False alarm over cancelled flights

Fears of a Christmas Day September 11-style attack have eased after French intelligence dismissed a “terror threat” to six cancelled Air France flights.

Six flights were cancelled between Paris and LA

The climbdown came after checks on passenger lists failed to turn up any “terror links”.

A spokeswoman at the French prime minister’s office said on Thursday that no formal inquiry was under way.

She added no arrests had been made in connection with Wednesday’s cancellation of the flights between Paris and Los Angeles.

“We have not detected passengers with the profile of people belonging to a radical Islamic group,” a source close to French investigating judges that deal with terrorism said. “All the checks so far have come to nothing.”

Passenger checks

France’s DST counter-intelligence service checked passenger lists of US-bound Christmas flights after a tip-off from US intelligence.
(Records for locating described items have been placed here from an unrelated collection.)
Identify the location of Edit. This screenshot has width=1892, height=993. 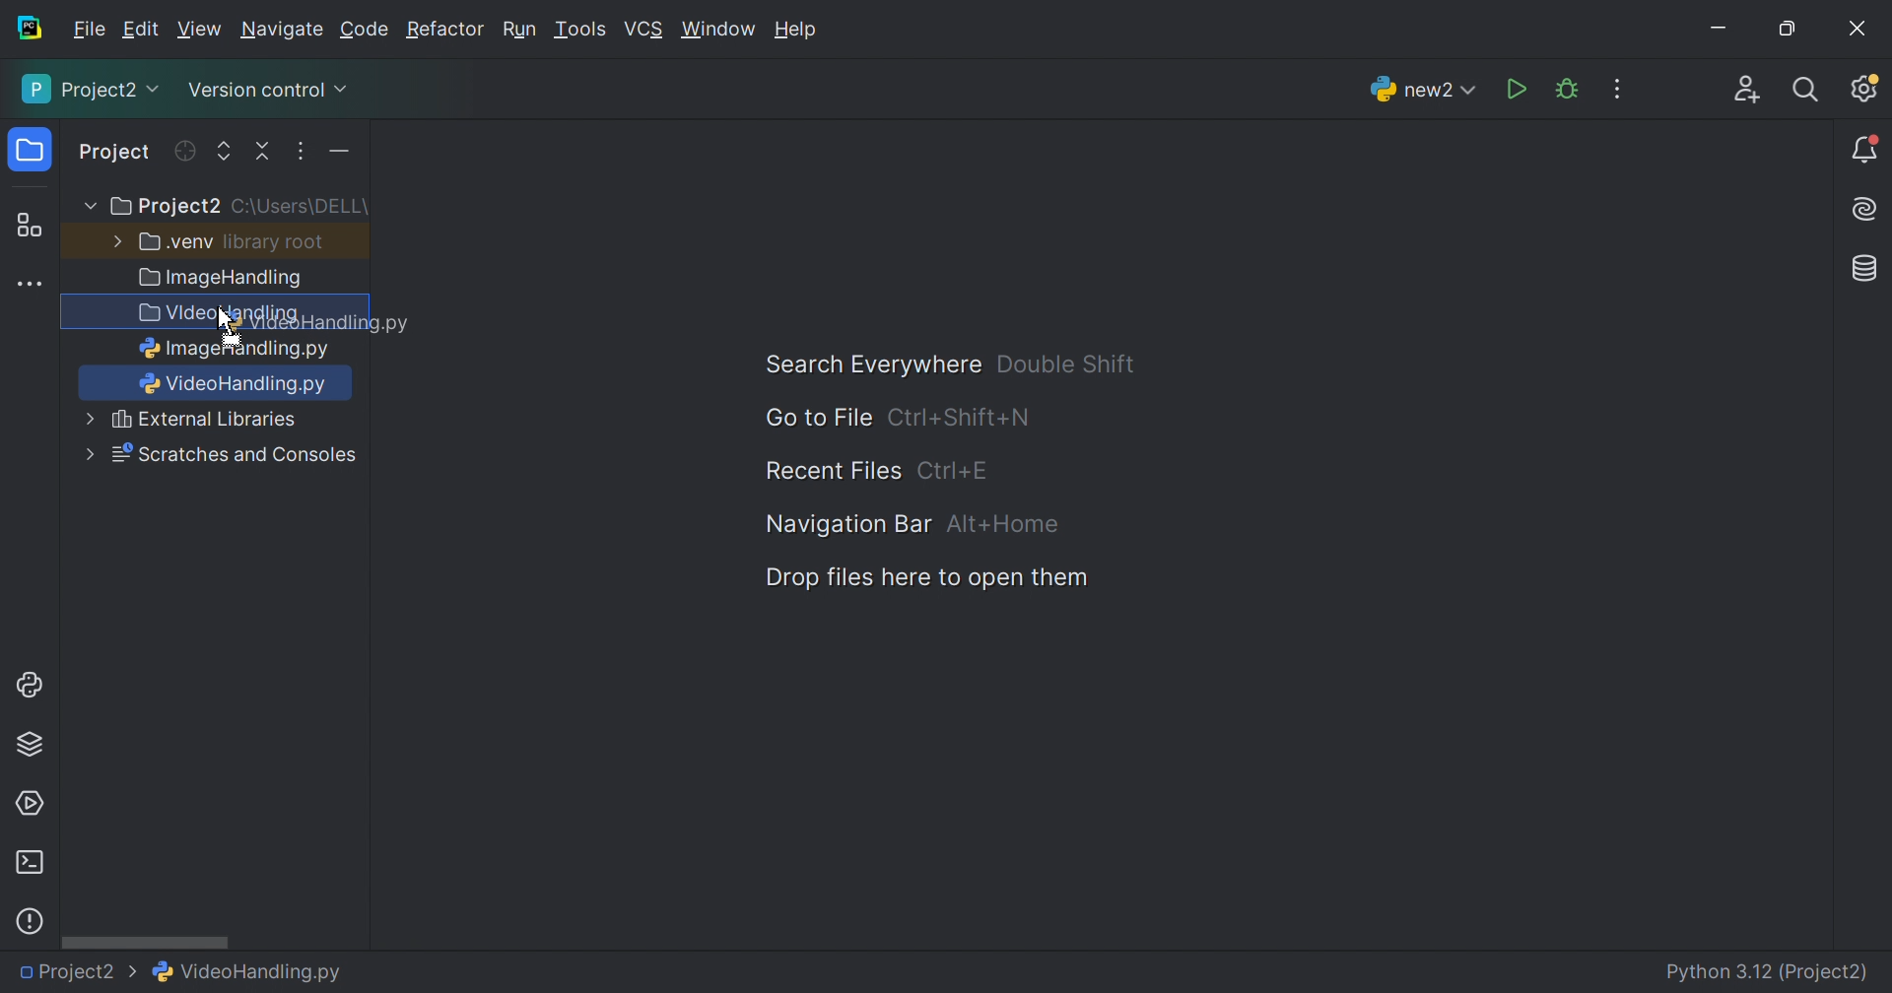
(140, 30).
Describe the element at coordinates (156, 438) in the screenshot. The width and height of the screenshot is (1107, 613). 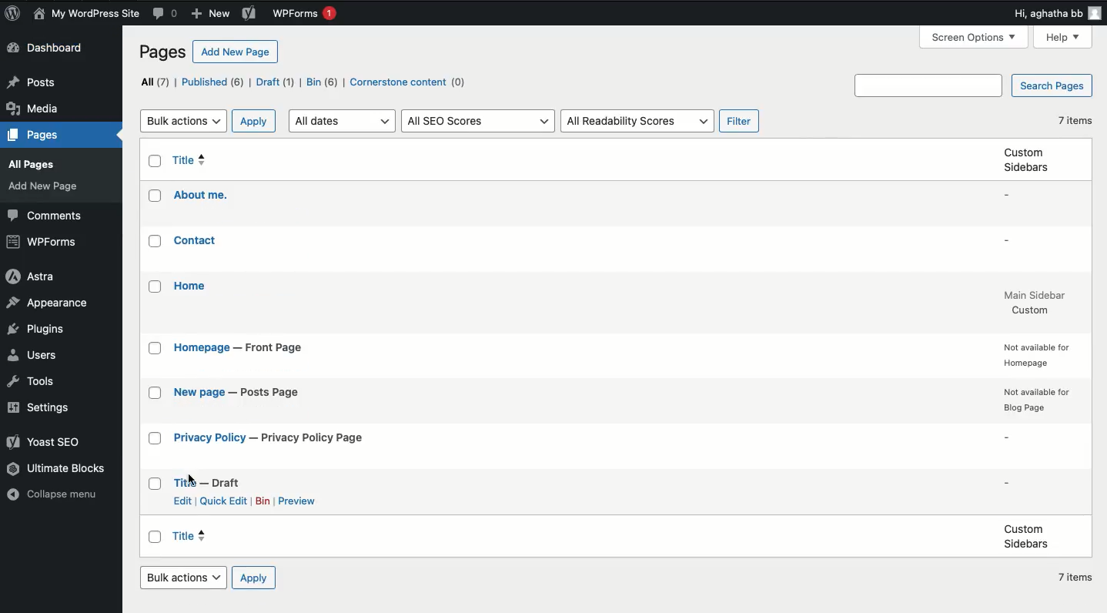
I see `Checkbox` at that location.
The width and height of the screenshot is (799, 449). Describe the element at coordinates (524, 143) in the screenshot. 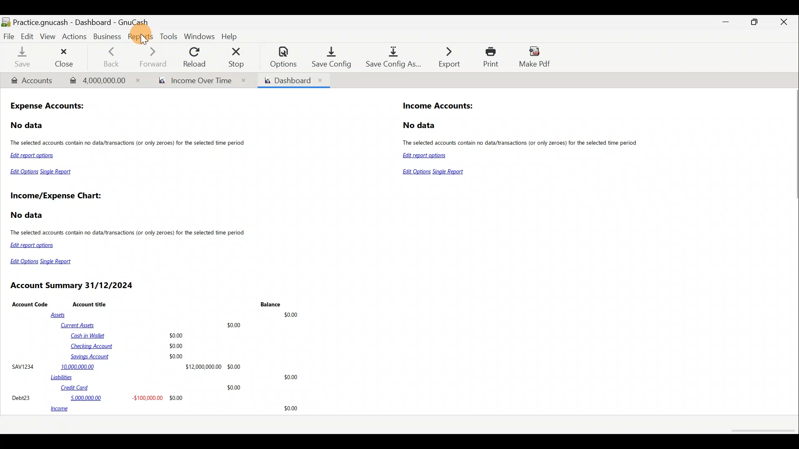

I see `The selected accounts contain no data/transactions (or only zeroes) for the selected time period` at that location.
A US official said “credible, reliable” intelligence reports had been relayed to France saying “extremist” groups were planning “near-term simultaneous attacks” that could be on a scale of the September 11 attacks.

The DST questioned a number of people, but found no evidence of members of radical Islamist groups among them.

“There were people who were felt to pose a risk, in terms of being possible al-Qaida supporters, because of the countries they had visited. Because of the end-year security alert, the US authorities didn’t want to take any risks”

Roland Jacquard,
International Terrorism Observatory

The only person named by US Intelligence as a suspect, a Tunisian man with a pilot’s licence, was still in Tunisia and had no apparent plans to leave the country.

French Prime Minister Jean-Pierre Raffarin decided to cancel the flights in question, even though the DST’s checks were negative, in order to eliminate any trace of risk.

Precaution

The head of the International Terrorism Observatory in Paris, Roland Jacquard, also said the flights had been cancelled as a precaution.

“There were people who were felt to pose a risk, in terms of being possible al-Qaida supporters, because of the countries they had visited. Because of the end-year security alert, the US authorities didn’t want to take any risks,” Jacquard said.

“But it’s supposition. There may well be more checks on these people, inquiries may be started, but we are not at the operational stage, so to speak.”

An Air France spokeswoman said flights to Los Angeles would resume on Friday as normal.

Two flights were due to leave Paris on Friday – one at midday and the second in the evening. Two return flights from Los Angeles to Paris were also to depart as normal, she said.